オペラ、コンサートを中心に、日々の感想を記します。

サン・ジミニャーノ

2008年12月29日 | 身辺雑記
 先日、近くのスーパーのワイン売り場をのぞいていたら、サン・ジミニャーノという文字が眼に入りました。サン・ジミニャーノとはイタリアのトスカーナ地方の町の名前です。これは懐かしい!ということで、一本買ってきました。ワインの名前はヴェルナッチャ。飲んでみると、のどごしがいい上品な白ワインでした。

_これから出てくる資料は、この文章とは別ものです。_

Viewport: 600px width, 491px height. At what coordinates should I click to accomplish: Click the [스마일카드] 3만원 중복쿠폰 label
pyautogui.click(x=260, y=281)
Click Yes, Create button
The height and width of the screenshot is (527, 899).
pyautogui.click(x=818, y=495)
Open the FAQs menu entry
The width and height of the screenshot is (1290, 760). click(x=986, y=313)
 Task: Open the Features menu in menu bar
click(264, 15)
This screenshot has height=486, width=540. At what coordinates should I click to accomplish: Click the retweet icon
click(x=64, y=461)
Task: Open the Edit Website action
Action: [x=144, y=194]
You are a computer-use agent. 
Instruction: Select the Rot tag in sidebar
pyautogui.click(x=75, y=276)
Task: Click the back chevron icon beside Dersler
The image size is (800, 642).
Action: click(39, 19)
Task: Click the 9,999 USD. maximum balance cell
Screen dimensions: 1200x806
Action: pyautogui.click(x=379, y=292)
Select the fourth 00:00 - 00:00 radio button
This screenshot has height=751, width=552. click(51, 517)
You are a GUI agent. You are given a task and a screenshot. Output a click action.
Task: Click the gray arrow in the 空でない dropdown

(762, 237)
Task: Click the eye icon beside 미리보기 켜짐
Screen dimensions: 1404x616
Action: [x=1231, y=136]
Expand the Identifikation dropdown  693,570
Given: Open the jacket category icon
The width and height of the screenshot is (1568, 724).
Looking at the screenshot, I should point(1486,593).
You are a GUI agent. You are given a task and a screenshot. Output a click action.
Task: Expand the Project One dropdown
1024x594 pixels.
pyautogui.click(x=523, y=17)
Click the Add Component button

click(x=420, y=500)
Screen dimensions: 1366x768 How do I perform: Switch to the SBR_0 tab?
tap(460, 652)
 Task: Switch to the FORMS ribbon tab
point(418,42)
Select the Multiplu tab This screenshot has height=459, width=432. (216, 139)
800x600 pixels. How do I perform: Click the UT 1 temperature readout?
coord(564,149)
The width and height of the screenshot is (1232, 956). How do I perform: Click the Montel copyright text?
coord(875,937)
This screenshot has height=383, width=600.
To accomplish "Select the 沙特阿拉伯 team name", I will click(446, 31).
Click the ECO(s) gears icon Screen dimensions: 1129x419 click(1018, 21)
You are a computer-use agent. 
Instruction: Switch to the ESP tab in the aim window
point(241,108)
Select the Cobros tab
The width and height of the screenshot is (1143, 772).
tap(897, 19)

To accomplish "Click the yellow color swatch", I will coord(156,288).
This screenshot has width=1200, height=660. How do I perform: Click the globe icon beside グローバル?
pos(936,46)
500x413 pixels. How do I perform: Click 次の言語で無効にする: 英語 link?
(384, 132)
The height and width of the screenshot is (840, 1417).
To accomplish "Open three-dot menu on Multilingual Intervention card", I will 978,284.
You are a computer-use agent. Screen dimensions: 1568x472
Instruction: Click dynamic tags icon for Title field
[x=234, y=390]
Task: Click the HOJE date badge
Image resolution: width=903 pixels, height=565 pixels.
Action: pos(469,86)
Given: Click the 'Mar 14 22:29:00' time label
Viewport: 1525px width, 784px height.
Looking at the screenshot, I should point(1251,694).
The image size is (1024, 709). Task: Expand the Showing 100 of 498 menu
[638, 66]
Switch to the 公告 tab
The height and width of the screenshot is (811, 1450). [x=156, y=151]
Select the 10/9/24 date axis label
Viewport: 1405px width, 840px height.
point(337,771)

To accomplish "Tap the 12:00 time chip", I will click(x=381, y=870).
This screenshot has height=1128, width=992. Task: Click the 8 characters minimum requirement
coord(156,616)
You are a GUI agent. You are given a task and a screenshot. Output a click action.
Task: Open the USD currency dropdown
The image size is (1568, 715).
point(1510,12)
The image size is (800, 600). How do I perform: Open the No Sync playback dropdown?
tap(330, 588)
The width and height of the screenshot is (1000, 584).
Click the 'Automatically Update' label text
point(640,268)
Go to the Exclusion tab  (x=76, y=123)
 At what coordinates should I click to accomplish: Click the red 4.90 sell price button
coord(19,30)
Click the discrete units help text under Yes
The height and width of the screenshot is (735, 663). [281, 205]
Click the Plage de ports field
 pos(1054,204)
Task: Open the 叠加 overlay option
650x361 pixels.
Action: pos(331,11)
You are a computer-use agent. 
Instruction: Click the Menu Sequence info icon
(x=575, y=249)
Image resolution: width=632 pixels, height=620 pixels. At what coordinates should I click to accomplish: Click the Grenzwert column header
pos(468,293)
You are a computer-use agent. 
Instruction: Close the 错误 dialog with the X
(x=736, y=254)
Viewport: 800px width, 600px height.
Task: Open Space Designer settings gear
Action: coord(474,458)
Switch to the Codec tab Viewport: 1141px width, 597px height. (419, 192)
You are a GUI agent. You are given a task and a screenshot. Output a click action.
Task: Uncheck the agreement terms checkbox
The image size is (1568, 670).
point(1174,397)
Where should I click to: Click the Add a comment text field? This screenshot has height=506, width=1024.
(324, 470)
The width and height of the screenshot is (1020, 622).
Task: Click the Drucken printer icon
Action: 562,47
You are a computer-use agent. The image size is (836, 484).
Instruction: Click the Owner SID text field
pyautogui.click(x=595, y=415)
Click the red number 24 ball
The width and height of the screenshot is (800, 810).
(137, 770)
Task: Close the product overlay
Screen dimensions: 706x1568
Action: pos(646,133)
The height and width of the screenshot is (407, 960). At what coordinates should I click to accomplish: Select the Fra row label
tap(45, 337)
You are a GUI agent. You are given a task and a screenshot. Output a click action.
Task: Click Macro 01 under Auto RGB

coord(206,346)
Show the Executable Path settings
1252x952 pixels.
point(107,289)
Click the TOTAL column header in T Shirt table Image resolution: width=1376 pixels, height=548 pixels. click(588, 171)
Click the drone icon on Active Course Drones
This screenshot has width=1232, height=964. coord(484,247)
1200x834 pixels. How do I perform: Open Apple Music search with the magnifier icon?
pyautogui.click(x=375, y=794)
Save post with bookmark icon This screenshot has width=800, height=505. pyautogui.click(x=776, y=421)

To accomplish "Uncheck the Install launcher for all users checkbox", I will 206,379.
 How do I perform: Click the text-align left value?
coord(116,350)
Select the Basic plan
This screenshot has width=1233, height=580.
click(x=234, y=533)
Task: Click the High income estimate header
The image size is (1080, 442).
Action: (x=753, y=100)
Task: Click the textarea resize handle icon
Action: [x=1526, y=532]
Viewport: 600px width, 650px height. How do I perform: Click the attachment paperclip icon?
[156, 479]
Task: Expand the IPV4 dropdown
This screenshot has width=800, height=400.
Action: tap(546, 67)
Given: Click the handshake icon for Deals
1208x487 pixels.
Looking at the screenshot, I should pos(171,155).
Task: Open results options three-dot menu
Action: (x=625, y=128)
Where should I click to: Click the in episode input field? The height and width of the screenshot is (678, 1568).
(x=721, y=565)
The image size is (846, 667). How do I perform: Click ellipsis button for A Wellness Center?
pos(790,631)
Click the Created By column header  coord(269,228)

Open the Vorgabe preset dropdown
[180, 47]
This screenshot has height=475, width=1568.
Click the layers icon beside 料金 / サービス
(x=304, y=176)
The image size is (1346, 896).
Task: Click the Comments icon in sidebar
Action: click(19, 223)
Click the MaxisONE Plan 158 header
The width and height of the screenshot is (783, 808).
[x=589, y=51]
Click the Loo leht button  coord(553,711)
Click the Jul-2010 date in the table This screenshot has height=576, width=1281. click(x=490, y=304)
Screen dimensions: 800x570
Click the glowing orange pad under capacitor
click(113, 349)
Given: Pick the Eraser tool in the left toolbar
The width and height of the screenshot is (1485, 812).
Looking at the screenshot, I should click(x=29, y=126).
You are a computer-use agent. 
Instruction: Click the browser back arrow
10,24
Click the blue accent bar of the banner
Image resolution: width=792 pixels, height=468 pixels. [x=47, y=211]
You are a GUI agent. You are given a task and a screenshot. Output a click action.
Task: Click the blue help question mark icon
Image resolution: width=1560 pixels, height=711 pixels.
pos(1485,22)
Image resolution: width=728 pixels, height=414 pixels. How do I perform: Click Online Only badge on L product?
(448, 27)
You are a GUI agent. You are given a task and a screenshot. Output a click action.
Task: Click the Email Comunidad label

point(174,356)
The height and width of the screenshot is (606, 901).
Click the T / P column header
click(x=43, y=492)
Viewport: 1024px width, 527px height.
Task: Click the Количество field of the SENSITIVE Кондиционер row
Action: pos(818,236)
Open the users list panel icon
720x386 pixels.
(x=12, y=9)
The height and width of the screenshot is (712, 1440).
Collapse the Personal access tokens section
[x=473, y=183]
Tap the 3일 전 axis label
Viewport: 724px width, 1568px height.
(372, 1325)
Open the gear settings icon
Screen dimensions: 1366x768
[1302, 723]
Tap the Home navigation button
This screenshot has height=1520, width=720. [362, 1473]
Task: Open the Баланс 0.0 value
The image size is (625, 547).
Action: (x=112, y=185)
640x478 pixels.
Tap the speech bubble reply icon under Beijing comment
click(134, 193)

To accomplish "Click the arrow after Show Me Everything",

 もう何年も前ですが、年末年始の休みを利用して、サン・ジミニャーノに行ったことがあります。ミラノから汽車でフィレンツェに行き、そこからバスで入りました。
 この町は、当時、ある新聞に連載されていたイタリア紀行のコラムで知りました。あの頃はヨーロッパの田舎に滞在するのが楽しくて、あちこち訪ねたものです。
 サン・ジミニャーノは、中世の面影を色濃くのこす町でした。昔の建物をそのまま使ったホテルに泊まって、朝、だれもいない薄暗い食堂でパンとコーヒーの簡素な食事をとったときの光景を覚えています。窓の外には深い朝靄のかかった丘陵が広がり、ロマンチックな気分になりました。
 今ではこの町は世界遺産に登録されているそうで、月日の移り変わりを感じます。

 大晦日にはバスでフィレンツェに戻り、汽車でスイスのルガノに行きました。着いたときにはもう夕方。暖かかったサン・ジミニャーノとはちがって、冷たい雨が降っていました。ホテルの近くの食料品店で夕食とワインを買い込んで年を越しました。
 翌朝、眼がさめたら、外は雪で一面真っ白でした。

 こんな年越しもありました。
 みなさんは、いかがお過ごしですか。
 では、良いお年を。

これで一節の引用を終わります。